# SUPPLIED RECORDS start

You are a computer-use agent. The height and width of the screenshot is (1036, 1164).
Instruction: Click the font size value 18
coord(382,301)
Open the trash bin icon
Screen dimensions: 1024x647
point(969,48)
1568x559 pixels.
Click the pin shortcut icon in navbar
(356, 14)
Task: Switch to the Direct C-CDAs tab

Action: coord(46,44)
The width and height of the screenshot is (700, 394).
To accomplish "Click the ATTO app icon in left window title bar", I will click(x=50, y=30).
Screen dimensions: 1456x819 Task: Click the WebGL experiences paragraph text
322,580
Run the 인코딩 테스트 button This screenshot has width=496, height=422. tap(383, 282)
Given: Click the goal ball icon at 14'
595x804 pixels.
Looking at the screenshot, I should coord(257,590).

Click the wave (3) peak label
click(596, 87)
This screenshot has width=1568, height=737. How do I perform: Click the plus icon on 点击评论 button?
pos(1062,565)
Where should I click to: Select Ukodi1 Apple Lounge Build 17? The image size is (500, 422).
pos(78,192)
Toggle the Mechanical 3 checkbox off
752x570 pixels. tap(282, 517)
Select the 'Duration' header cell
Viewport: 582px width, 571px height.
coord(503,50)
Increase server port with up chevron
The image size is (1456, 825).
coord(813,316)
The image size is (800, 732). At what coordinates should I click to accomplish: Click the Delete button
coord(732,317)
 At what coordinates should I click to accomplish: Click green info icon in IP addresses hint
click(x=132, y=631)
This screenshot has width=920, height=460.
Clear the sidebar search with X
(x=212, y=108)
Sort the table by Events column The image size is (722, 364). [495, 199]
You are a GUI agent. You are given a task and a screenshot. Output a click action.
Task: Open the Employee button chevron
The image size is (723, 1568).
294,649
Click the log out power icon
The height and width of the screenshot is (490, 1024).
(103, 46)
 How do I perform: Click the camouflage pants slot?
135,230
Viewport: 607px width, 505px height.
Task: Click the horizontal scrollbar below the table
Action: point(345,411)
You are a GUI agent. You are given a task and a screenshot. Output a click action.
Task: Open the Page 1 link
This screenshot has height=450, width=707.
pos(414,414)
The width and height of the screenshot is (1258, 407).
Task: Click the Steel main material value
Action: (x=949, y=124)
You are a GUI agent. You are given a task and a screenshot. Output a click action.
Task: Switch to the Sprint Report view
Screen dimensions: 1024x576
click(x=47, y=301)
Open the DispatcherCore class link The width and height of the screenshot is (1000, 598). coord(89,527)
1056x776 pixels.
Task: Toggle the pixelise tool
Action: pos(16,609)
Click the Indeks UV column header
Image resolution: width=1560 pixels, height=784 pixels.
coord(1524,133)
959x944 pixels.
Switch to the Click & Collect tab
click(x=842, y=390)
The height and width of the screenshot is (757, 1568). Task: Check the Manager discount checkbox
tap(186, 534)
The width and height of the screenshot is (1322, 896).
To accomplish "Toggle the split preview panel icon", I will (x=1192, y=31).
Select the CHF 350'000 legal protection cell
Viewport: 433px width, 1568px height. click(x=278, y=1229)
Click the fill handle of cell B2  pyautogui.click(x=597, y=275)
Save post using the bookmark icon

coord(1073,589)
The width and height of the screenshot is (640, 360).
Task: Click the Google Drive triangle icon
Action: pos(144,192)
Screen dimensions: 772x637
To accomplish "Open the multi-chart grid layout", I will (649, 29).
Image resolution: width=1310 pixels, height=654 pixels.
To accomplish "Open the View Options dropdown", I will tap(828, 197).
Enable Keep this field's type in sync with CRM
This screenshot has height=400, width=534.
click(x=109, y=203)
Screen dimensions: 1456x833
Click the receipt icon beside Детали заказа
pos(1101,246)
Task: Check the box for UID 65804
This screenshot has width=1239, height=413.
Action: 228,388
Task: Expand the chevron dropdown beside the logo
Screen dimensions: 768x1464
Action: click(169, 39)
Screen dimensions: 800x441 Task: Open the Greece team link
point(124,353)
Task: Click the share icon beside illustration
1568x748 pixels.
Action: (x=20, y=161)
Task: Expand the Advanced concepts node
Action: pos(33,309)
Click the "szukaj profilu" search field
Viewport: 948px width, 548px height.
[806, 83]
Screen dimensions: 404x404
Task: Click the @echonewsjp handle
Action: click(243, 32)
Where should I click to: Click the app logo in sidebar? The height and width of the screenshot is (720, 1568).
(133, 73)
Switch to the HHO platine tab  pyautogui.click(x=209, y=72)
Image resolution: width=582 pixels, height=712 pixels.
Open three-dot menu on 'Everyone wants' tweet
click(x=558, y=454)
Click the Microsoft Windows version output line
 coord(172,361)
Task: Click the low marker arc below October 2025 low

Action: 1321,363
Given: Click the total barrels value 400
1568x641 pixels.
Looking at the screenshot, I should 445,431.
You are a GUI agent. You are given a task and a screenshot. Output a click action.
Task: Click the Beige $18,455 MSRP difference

# SUPPLIED RECORDS end

**TASK DIRECTIONS**
Can you reproduce the whole listing above word for word, with no changes?

**FINAL RESULT**
You are a computer-use agent. The height and width of the screenshot is (1036, 1164).
Instruction: Click the font size value 18
coord(382,301)
Open the trash bin icon
Screen dimensions: 1024x647
point(969,48)
1568x559 pixels.
Click the pin shortcut icon in navbar
(356, 14)
Task: Switch to the Direct C-CDAs tab

Action: coord(46,44)
The width and height of the screenshot is (700, 394).
To accomplish "Click the ATTO app icon in left window title bar", I will click(x=50, y=30).
Screen dimensions: 1456x819 Task: Click the WebGL experiences paragraph text
322,580
Run the 인코딩 테스트 button This screenshot has width=496, height=422. tap(383, 282)
Given: Click the goal ball icon at 14'
595x804 pixels.
Looking at the screenshot, I should coord(257,590).

Click the wave (3) peak label
click(596, 87)
This screenshot has width=1568, height=737. How do I perform: Click the plus icon on 点击评论 button?
pos(1062,565)
Where should I click to: Select Ukodi1 Apple Lounge Build 17? The image size is (500, 422).
pos(78,192)
Toggle the Mechanical 3 checkbox off
752x570 pixels. tap(282, 517)
Select the 'Duration' header cell
Viewport: 582px width, 571px height.
coord(503,50)
Increase server port with up chevron
The image size is (1456, 825).
coord(813,316)
The image size is (800, 732). At what coordinates should I click to accomplish: Click the Delete button
coord(732,317)
 At what coordinates should I click to accomplish: Click green info icon in IP addresses hint
click(x=132, y=631)
This screenshot has width=920, height=460.
Clear the sidebar search with X
(x=212, y=108)
Sort the table by Events column The image size is (722, 364). [495, 199]
You are a GUI agent. You are given a task and a screenshot. Output a click action.
Task: Open the Employee button chevron
The image size is (723, 1568).
294,649
Click the log out power icon
The height and width of the screenshot is (490, 1024).
(103, 46)
 How do I perform: Click the camouflage pants slot?
135,230
Viewport: 607px width, 505px height.
Task: Click the horizontal scrollbar below the table
Action: point(345,411)
You are a GUI agent. You are given a task and a screenshot. Output a click action.
Task: Open the Page 1 link
This screenshot has height=450, width=707.
pos(414,414)
The width and height of the screenshot is (1258, 407).
Task: Click the Steel main material value
Action: (x=949, y=124)
You are a GUI agent. You are given a task and a screenshot. Output a click action.
Task: Switch to the Sprint Report view
Screen dimensions: 1024x576
click(x=47, y=301)
Open the DispatcherCore class link The width and height of the screenshot is (1000, 598). coord(89,527)
1056x776 pixels.
Task: Toggle the pixelise tool
Action: pos(16,609)
Click the Indeks UV column header
Image resolution: width=1560 pixels, height=784 pixels.
coord(1524,133)
959x944 pixels.
Switch to the Click & Collect tab
click(x=842, y=390)
The height and width of the screenshot is (757, 1568). Task: Check the Manager discount checkbox
tap(186, 534)
The width and height of the screenshot is (1322, 896).
To accomplish "Toggle the split preview panel icon", I will (x=1192, y=31).
Select the CHF 350'000 legal protection cell
Viewport: 433px width, 1568px height. click(x=278, y=1229)
Click the fill handle of cell B2  pyautogui.click(x=597, y=275)
Save post using the bookmark icon

coord(1073,589)
The width and height of the screenshot is (640, 360).
Task: Click the Google Drive triangle icon
Action: pos(144,192)
Screen dimensions: 772x637
To accomplish "Open the multi-chart grid layout", I will (649, 29).
Image resolution: width=1310 pixels, height=654 pixels.
To accomplish "Open the View Options dropdown", I will tap(828, 197).
Enable Keep this field's type in sync with CRM
This screenshot has height=400, width=534.
click(x=109, y=203)
Screen dimensions: 1456x833
Click the receipt icon beside Детали заказа
pos(1101,246)
Task: Check the box for UID 65804
This screenshot has width=1239, height=413.
Action: 228,388
Task: Expand the chevron dropdown beside the logo
Screen dimensions: 768x1464
Action: click(169, 39)
Screen dimensions: 800x441 Task: Open the Greece team link
point(124,353)
Task: Click the share icon beside illustration
1568x748 pixels.
Action: (x=20, y=161)
Task: Expand the Advanced concepts node
Action: pos(33,309)
Click the "szukaj profilu" search field
Viewport: 948px width, 548px height.
[806, 83]
Screen dimensions: 404x404
Task: Click the @echonewsjp handle
Action: click(243, 32)
Where should I click to: Click the app logo in sidebar? The height and width of the screenshot is (720, 1568).
(133, 73)
Switch to the HHO platine tab  pyautogui.click(x=209, y=72)
Image resolution: width=582 pixels, height=712 pixels.
Open three-dot menu on 'Everyone wants' tweet
click(x=558, y=454)
Click the Microsoft Windows version output line
 coord(172,361)
Task: Click the low marker arc below October 2025 low

Action: 1321,363
Given: Click the total barrels value 400
1568x641 pixels.
Looking at the screenshot, I should 445,431.
You are a GUI agent. You are given a task and a screenshot. Output a click action.
Task: Click the Beige $18,455 MSRP difference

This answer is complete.